---- INFORMATION SHOWN
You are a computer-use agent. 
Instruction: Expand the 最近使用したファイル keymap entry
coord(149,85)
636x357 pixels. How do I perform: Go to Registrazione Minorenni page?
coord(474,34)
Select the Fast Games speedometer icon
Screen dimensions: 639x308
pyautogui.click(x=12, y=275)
--------
---- INFORMATION SHOWN
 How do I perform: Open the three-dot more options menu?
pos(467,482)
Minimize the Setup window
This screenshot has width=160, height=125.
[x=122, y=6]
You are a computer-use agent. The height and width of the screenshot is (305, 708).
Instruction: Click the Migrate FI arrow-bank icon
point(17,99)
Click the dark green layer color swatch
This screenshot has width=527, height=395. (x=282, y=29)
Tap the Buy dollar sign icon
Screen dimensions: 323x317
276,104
--------
YOUR OBJECTIVE
Say how many lines of the data above have the string "agent" in them, and write nothing besides that number.

WRITTEN ANSWER
2